* What you should do *
Among the entries, which lines carry the string "column"? Copy each of them.
_ _ _ _ _ _ _
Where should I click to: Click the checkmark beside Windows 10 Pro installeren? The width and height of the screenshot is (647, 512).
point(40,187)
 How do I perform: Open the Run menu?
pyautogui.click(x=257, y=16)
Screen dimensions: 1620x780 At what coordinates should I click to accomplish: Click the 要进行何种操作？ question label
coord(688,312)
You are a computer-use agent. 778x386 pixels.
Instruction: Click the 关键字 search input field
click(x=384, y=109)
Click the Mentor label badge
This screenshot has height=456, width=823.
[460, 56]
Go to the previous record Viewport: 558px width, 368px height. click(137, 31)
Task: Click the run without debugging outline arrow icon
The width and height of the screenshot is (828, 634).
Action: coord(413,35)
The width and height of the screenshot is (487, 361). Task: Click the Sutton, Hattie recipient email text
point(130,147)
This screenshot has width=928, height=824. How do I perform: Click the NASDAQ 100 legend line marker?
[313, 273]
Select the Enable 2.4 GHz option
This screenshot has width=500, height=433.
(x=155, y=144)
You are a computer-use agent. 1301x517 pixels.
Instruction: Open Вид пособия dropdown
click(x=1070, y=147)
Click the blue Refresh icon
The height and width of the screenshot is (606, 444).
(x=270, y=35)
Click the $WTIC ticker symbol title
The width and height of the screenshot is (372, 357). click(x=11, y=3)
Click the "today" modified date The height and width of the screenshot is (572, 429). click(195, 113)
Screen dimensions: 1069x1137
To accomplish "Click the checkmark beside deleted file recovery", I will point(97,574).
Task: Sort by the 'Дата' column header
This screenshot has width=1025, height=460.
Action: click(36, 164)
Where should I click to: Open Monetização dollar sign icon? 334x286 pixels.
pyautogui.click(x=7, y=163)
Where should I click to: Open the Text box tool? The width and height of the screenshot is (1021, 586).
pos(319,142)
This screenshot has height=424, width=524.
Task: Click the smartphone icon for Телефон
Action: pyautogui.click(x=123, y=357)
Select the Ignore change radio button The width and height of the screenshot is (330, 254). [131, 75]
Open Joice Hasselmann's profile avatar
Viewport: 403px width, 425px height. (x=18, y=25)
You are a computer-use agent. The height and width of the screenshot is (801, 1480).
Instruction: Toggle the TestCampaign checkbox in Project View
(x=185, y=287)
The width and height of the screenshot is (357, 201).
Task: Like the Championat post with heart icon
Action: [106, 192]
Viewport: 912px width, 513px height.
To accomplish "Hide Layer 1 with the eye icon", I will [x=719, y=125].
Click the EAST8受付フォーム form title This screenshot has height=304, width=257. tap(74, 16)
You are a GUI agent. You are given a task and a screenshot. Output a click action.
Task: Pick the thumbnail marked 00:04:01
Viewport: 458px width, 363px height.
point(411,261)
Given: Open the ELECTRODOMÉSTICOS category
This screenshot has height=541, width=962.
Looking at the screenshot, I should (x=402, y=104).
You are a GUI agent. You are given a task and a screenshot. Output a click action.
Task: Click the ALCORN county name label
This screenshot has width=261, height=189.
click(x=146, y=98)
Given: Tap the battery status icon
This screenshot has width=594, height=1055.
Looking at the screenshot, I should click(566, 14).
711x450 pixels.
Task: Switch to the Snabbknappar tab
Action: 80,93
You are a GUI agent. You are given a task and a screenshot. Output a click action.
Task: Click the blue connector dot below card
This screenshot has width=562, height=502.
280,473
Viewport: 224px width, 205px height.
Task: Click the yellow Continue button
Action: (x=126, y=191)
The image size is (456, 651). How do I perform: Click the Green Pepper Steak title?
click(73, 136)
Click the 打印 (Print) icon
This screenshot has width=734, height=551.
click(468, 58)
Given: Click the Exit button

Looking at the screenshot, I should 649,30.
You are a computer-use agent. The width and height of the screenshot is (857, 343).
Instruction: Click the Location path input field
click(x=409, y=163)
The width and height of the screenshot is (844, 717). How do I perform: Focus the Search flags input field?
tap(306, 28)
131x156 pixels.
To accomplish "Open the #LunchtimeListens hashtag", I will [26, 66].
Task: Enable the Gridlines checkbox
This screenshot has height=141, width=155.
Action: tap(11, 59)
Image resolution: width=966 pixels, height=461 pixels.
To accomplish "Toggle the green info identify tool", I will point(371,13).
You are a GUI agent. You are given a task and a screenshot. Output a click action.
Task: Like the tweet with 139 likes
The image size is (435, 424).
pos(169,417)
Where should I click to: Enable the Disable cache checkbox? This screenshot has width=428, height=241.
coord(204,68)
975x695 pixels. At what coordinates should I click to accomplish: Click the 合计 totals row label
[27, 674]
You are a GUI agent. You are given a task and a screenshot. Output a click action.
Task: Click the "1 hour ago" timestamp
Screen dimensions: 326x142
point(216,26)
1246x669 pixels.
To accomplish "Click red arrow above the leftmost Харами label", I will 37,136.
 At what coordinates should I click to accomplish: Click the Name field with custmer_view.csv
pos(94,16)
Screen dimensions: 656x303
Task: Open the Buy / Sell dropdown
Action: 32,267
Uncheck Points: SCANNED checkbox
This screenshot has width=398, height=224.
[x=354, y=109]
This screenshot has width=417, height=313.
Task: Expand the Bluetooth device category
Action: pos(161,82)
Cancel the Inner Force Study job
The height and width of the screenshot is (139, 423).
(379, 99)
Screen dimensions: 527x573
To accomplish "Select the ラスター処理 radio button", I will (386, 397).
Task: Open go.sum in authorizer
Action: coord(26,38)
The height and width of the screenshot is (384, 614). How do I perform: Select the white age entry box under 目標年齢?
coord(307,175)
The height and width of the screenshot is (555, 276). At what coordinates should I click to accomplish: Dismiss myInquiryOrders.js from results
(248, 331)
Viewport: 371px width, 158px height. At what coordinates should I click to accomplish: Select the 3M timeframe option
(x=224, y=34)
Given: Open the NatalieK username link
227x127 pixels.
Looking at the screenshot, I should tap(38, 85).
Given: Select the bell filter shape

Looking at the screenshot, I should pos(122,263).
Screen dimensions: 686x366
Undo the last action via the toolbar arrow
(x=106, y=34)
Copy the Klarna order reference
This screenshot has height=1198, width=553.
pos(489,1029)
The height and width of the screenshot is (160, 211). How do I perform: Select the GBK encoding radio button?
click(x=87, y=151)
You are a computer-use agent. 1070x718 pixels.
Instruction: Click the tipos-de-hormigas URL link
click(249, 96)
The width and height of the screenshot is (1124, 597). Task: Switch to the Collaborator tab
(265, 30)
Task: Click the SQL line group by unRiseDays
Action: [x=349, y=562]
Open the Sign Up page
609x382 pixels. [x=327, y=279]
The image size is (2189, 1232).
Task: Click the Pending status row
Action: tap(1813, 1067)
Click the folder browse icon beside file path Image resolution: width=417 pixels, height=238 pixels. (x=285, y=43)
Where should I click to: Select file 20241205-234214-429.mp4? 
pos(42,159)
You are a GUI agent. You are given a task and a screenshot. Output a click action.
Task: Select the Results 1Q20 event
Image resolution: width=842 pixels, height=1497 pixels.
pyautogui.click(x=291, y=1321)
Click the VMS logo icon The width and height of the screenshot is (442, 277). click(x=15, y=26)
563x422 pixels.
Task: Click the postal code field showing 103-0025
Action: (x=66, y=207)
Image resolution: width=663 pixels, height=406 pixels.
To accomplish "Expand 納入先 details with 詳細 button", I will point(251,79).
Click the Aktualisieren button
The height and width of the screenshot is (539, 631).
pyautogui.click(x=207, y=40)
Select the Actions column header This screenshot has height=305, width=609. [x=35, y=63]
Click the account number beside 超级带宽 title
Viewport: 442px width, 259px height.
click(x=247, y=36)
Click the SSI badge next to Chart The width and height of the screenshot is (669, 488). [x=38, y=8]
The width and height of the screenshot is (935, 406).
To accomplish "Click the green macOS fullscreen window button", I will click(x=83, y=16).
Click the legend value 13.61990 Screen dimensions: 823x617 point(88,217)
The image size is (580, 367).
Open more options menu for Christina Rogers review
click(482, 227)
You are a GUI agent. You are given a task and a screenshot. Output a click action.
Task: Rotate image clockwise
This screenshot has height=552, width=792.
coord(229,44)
_ _ _ _ _ _ _
* Written answer *
Task: Sort by the 'Дата' column header
Select the Actions column header This screenshot has height=305, width=609. [x=35, y=63]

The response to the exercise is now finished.